There is nothing mystical or unknown about what happens when you drown. Your "one hour" number above is some kind of nonsense or old wives tale. (It could also be that someone was in the water -- not underwater -- for an hour, and the advice was to not bother trying to revive them.) The main problem is that your brain starts dying pretty quickly. After that, you're going to also have a (quite likely fatal) heart attack. This all happens within a few minutes, not an hour.
Your brain starts dying about one minute after you drown, and after 3 minutes you're probably going to have permanent brain damage. After 5 or 6 minutes, it's unlikely your brain will still work at all. The current record for survival is abut 8 minutes (female) and 11 minutes (male). That's with brain damage, though.
When you revive someone who was drowned for over 3 minutes, they're going to have very serious permanent brain damage.

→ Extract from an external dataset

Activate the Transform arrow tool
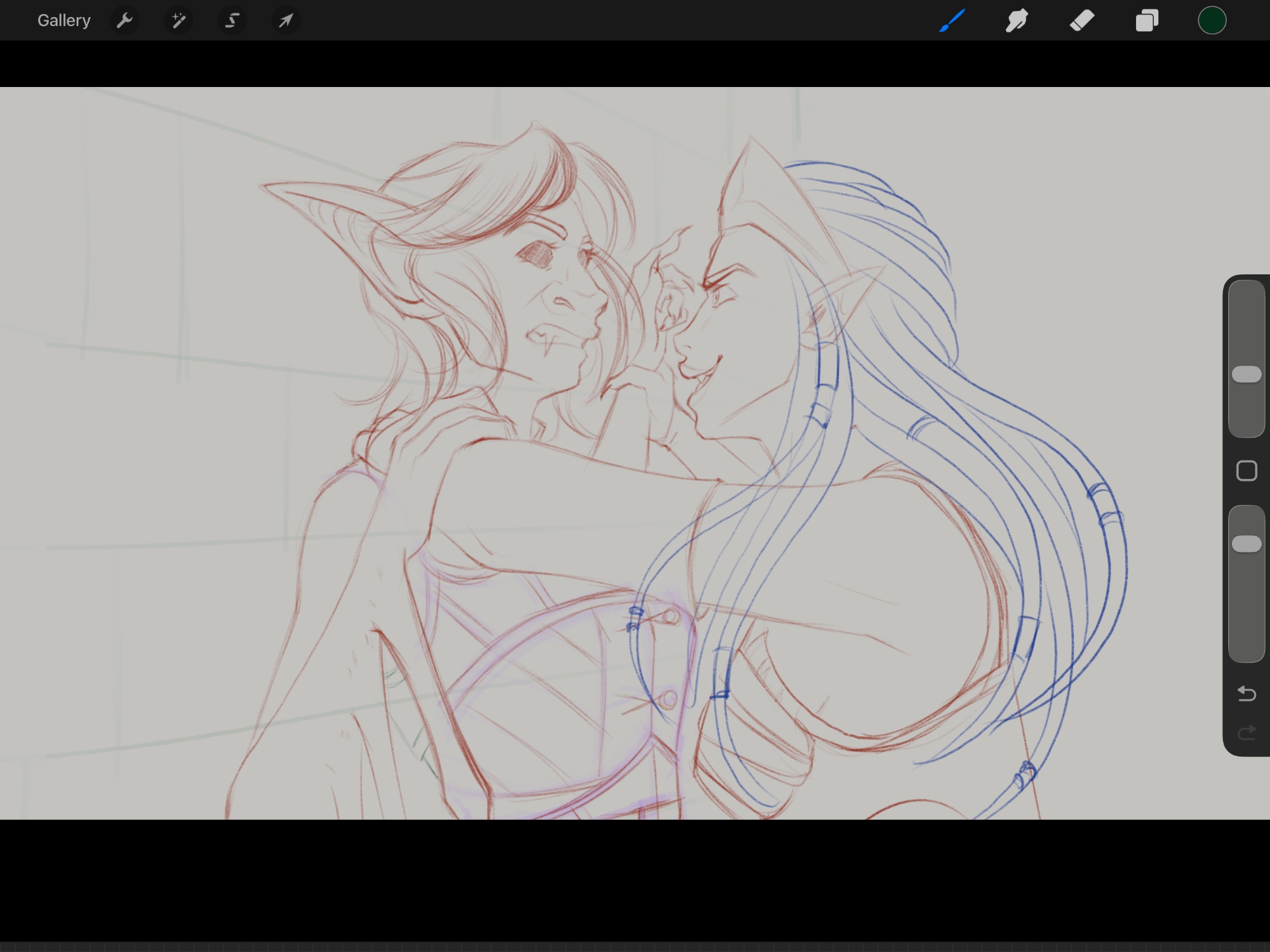This screenshot has height=952, width=1270. tap(286, 20)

Are you just making up numbers? You speak with confidence but your numbers make no sense. 3 minutes? I can hold my breath for 3 minutes but you claim that causes permanent brain damage. You also claim the "record" for survival is 8/11 minutes but there are hundreds or thousands of cases where victims survived without air for longer than that. Heck, the world record for holding your breath is 11:35. Here's a case where 7 teenagers drowned and were resuscitated up to SIX HOURS later, quite a bit longer than the "records" you claim.
To sum up, don't just make shit up on the internet, it's too easy to fact check. If you don't know then don't act like you know.